* **What to do**: Your answer should consist of every line from the records that holds the string "Open".

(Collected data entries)
== Segment start ==

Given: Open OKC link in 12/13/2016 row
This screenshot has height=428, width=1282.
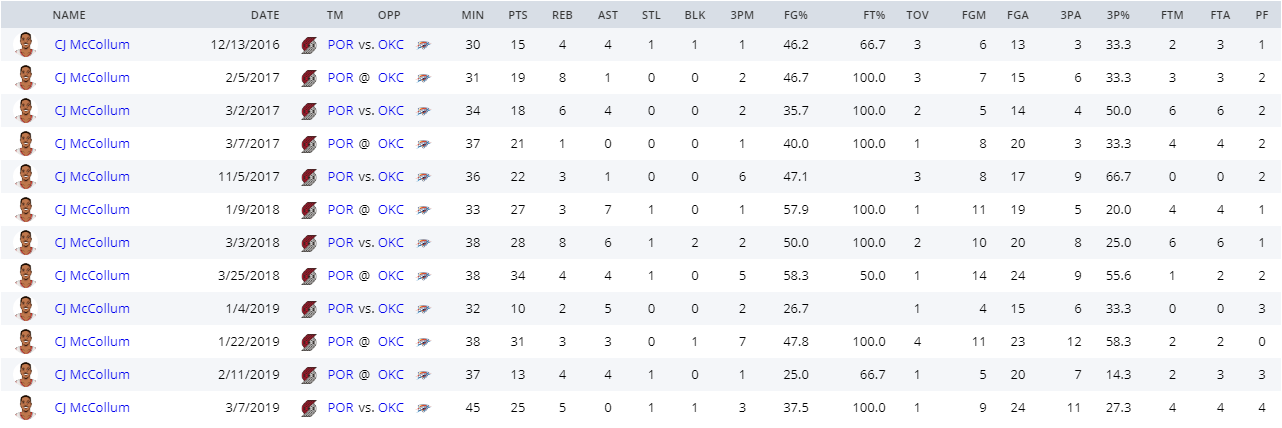Looking at the screenshot, I should pyautogui.click(x=391, y=45).
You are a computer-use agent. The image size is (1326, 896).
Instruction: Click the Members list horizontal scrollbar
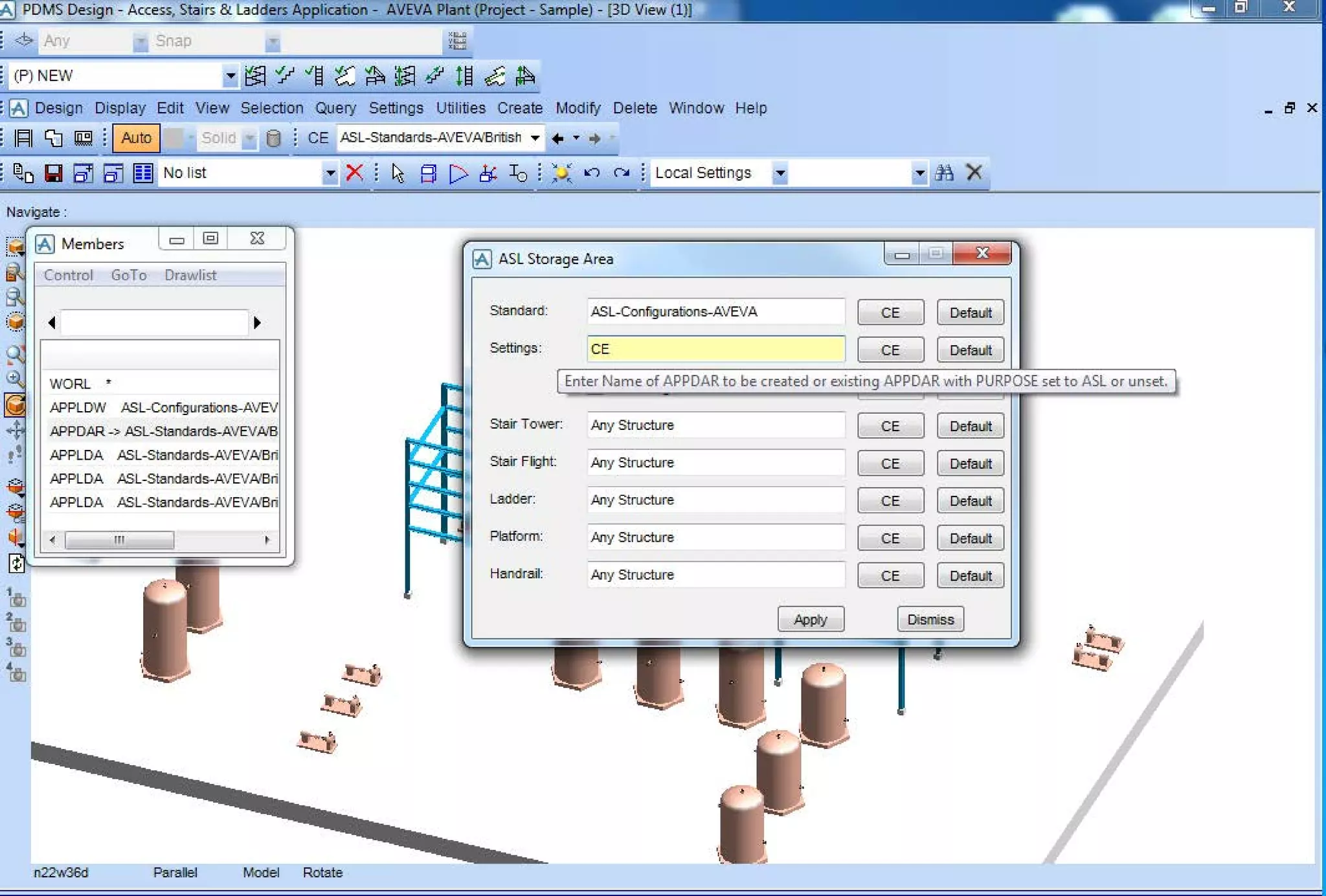tap(160, 540)
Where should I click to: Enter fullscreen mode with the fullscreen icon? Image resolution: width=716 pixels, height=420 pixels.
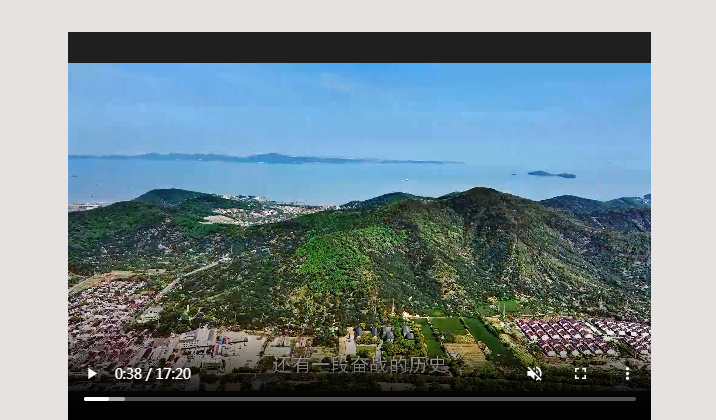click(x=580, y=373)
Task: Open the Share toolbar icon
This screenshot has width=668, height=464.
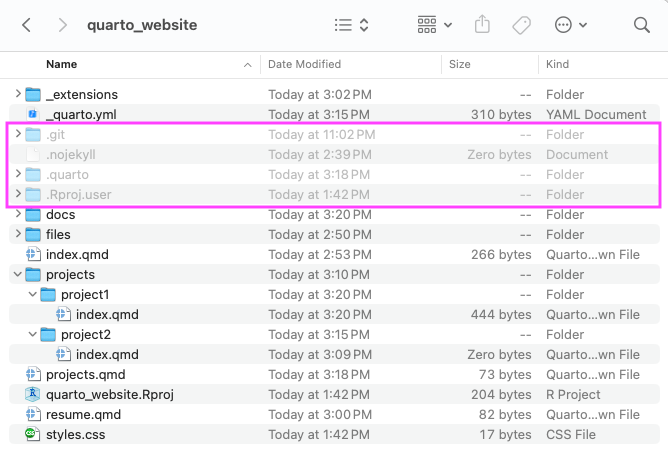Action: (x=482, y=24)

== Segment end ==

* **Task result**:
Given: Open OKC link in 12/13/2016 row
Task: Open the Share toolbar icon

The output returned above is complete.